Dalam perkembangan zaman .pengguanaan sistem teknologi seperti Laighting Lampu dalam pementasan Wayang kini cukup mengubah unsur tradisional yang ada dalam suatu pertunjukan wayang.semula pencahayaan pada pertunjukan wayang dapat menggunakan sistem pencahaayaan yang di sebut (blencong) pencahayaan tradisional,namun saat ini penggunaan lampu cukup dikatakan lebih praktis atau efisien karena penggunaan lampu dapat menimbulkan pencahayaan yang luas sehingga penerangan dalam pertunjukan wayang dapat jelas terlihat oleh para penikmat atau penonton pertunjukan wayang itu sendiri.malinowski,dalam teorinya functional theory of culture  (teori funsi kebudayaan) menyebutkan bahwa, fungsi unsur-unsur kebudayaan (kesenian) adalah segala aktivitas kebudayaan sebenarnya bermaksud memuasakan kebutuhan naluri akan keindahan (koentjaraningrat,1978:170-171) untuk mengamati nilai-nilai estetika dalam pertunjukan wayang dengan memasukan unsur teknologi. Orang hidup memiliki sikap budaya yang selalu berkembang, kebutuhan terhadap pencahayaanpun berkembang tidak hanya sekedar untuk kegiatan manusia dalam kehidupan sehari-hari saja, melainkan berkembang sebagai alat penerangan dalam melaksanakan upacara ritual dan akhirnya digunakan sebagai sumber penerangan dalam pertunjukan wayang. Adapun tujuan dan fungsi tata lampu dalam pementasan wayang.

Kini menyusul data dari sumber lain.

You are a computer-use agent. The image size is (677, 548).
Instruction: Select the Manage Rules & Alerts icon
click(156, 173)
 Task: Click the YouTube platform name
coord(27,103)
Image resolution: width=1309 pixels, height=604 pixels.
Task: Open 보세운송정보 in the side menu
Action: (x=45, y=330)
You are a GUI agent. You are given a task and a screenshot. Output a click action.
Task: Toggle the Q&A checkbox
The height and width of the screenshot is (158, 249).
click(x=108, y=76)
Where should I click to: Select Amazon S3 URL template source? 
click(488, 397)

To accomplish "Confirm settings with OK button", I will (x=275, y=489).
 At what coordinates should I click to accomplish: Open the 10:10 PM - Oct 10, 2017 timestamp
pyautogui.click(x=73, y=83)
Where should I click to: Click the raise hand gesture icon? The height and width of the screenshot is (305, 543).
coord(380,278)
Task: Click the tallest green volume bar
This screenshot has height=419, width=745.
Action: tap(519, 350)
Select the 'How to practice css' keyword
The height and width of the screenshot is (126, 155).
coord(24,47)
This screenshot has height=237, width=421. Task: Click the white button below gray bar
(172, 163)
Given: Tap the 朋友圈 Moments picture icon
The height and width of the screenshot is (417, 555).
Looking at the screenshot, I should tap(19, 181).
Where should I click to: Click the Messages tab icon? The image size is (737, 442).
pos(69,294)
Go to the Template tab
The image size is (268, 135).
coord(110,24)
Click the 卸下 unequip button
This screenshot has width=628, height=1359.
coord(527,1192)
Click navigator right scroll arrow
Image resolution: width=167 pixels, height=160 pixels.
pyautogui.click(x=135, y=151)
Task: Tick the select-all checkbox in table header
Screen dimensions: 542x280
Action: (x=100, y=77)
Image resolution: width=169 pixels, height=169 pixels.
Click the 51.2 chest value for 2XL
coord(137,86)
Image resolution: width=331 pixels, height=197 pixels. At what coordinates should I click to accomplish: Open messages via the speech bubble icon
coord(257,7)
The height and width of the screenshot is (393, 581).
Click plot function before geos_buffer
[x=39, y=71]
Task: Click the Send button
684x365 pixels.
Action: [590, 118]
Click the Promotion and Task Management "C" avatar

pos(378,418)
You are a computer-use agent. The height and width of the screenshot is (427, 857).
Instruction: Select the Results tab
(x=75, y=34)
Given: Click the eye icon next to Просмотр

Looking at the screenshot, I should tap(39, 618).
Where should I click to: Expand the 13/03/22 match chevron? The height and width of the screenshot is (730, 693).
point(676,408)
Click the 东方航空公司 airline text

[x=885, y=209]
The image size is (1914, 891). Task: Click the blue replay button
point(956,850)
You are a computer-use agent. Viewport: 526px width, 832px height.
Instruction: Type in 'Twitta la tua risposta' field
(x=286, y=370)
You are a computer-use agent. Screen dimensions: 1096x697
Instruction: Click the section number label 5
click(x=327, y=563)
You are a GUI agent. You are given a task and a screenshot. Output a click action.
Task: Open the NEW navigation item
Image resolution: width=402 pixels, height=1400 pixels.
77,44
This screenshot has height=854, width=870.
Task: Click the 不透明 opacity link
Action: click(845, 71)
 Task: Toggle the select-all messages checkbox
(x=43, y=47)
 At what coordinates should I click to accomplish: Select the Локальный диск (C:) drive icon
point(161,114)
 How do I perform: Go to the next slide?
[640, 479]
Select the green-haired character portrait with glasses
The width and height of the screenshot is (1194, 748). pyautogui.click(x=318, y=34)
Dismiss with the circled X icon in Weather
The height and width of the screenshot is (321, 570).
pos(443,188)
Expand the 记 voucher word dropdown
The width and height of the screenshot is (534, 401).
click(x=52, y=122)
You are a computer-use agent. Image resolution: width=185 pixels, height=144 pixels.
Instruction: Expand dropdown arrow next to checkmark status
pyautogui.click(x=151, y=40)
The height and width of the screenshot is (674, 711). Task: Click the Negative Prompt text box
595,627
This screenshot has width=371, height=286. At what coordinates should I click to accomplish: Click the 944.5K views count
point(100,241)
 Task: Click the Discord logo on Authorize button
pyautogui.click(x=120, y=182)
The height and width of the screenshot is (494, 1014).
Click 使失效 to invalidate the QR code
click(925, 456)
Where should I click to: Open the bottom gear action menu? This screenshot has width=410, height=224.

Menerangi,Lampu digunakan sekedar untuk memberi terang, melenyapkan gelap. Penerangan ini bersifat penerangan umum yang dapat menerangi seluruh bagian pentas klir wayang dengan rata (General Illumination/General Light). Seluruh pentas atau property yang ada dalam pementasan
wayang diterangi secara merata dengan lampu berwarna putih, merah, biru, hijau, kuning, atau violet. Misalnya: untuk adegan di hutan digunakan penerangan berwarna hijau dan untuk adegan di medan perang digunakan lampu berwarna merah.
Menyinari, Tata lampu bertujuan untuk  menyinari  daerah permainan atau suatu objek tertentu sehingga dapat menimbulkan efek dramatik. Penyinaran ini merupakan jenis penerangan yang bersifat khusus (Specicific Illumination/ Spot Light).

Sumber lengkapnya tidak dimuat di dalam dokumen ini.